* Prompt *
Go through the material and pull out every line with the string "Season" in it.
-------- Material for the task
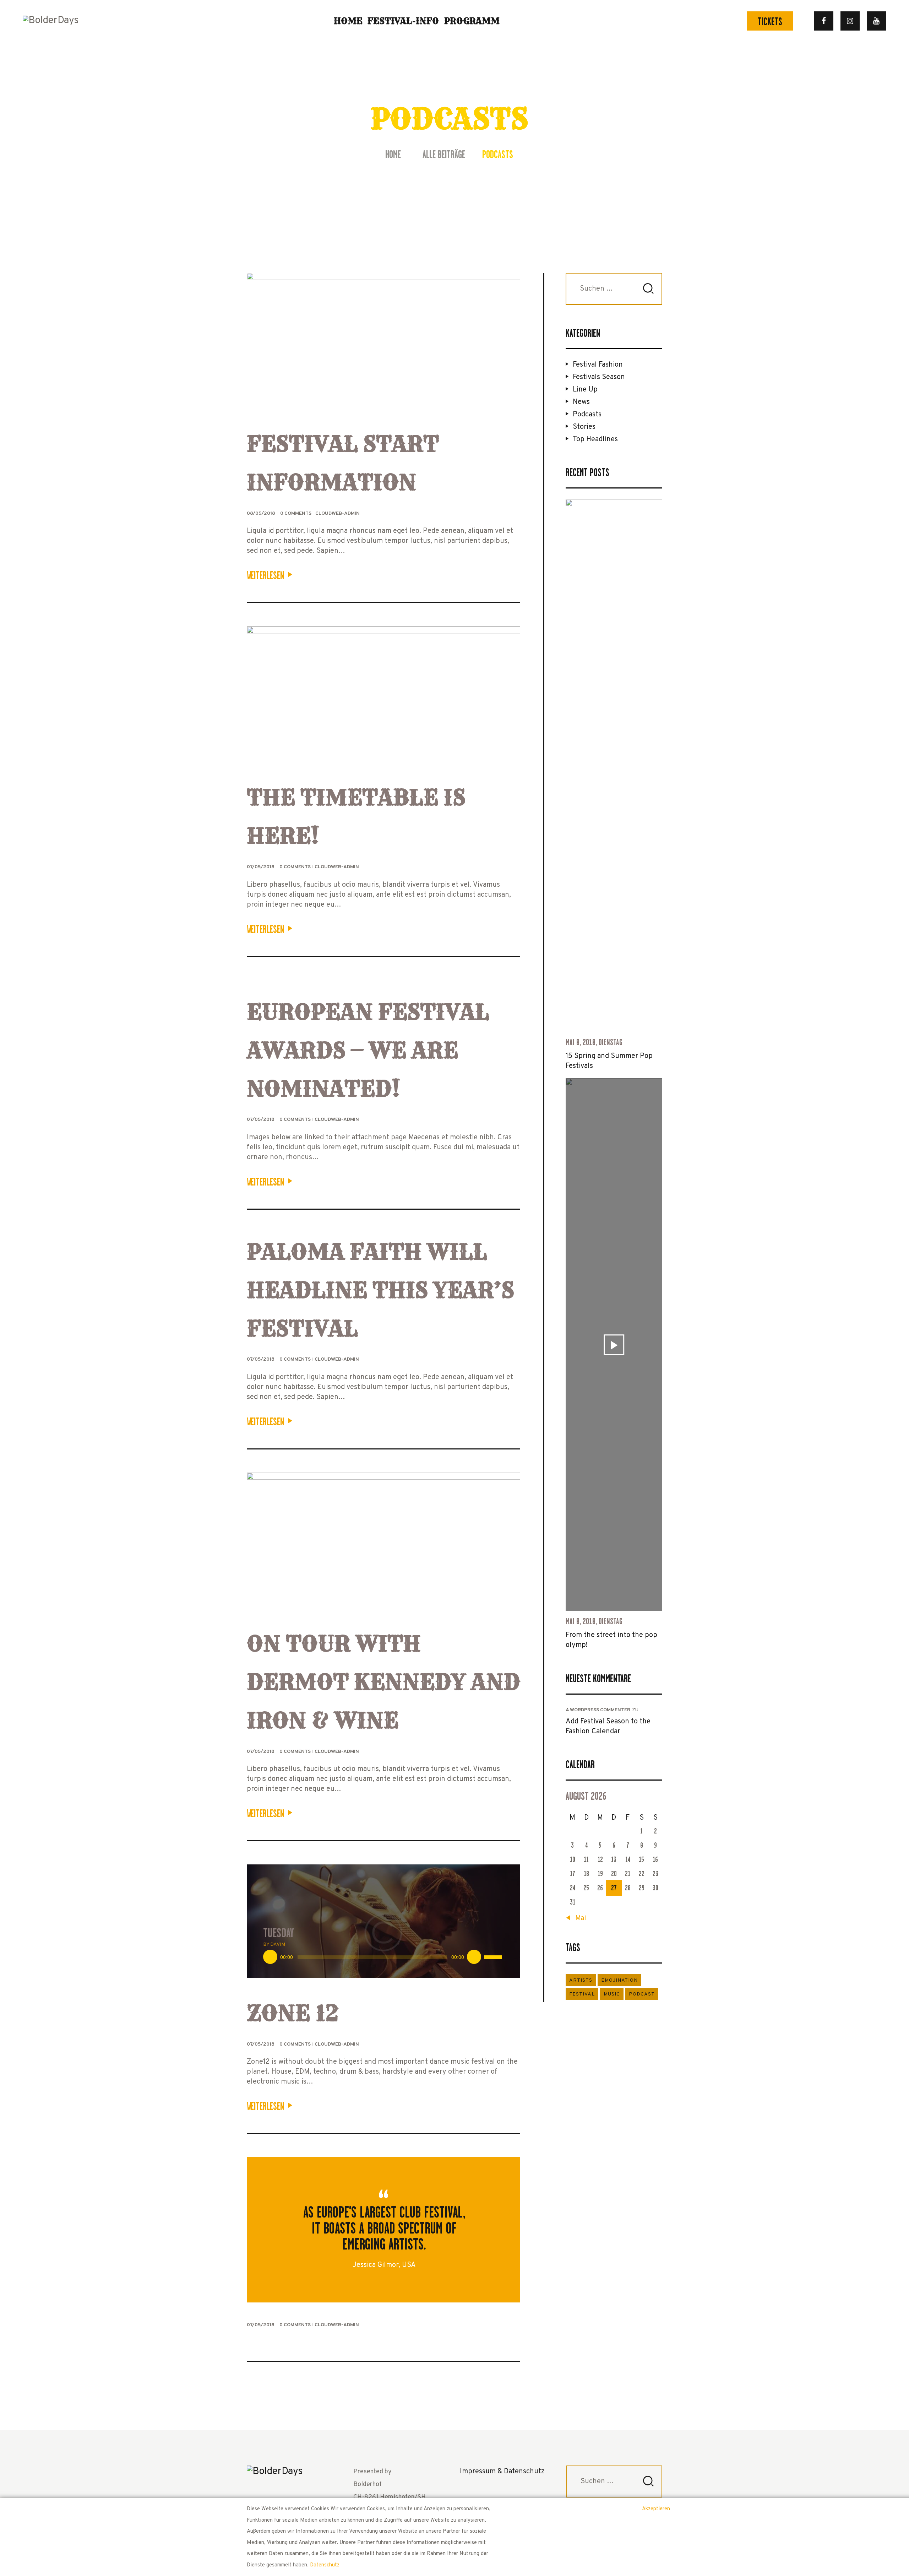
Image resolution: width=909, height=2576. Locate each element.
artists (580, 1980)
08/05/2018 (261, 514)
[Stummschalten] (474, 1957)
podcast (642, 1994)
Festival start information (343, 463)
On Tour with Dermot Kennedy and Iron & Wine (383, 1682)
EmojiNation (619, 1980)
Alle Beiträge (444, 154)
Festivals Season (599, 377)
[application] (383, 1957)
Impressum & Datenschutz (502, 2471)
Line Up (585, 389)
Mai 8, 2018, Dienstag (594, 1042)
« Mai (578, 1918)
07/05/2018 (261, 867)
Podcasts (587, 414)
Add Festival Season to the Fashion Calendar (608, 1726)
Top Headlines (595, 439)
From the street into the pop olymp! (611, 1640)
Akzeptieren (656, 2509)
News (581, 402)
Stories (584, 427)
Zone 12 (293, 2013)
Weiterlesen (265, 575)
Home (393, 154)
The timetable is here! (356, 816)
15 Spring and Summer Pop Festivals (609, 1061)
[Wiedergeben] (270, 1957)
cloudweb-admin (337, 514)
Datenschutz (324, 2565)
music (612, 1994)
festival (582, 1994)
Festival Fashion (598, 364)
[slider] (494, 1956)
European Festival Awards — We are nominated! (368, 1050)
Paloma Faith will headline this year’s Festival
----------------
* Response area *
Festivals Season (599, 377)
Add Festival Season to the Fashion Calendar (608, 1726)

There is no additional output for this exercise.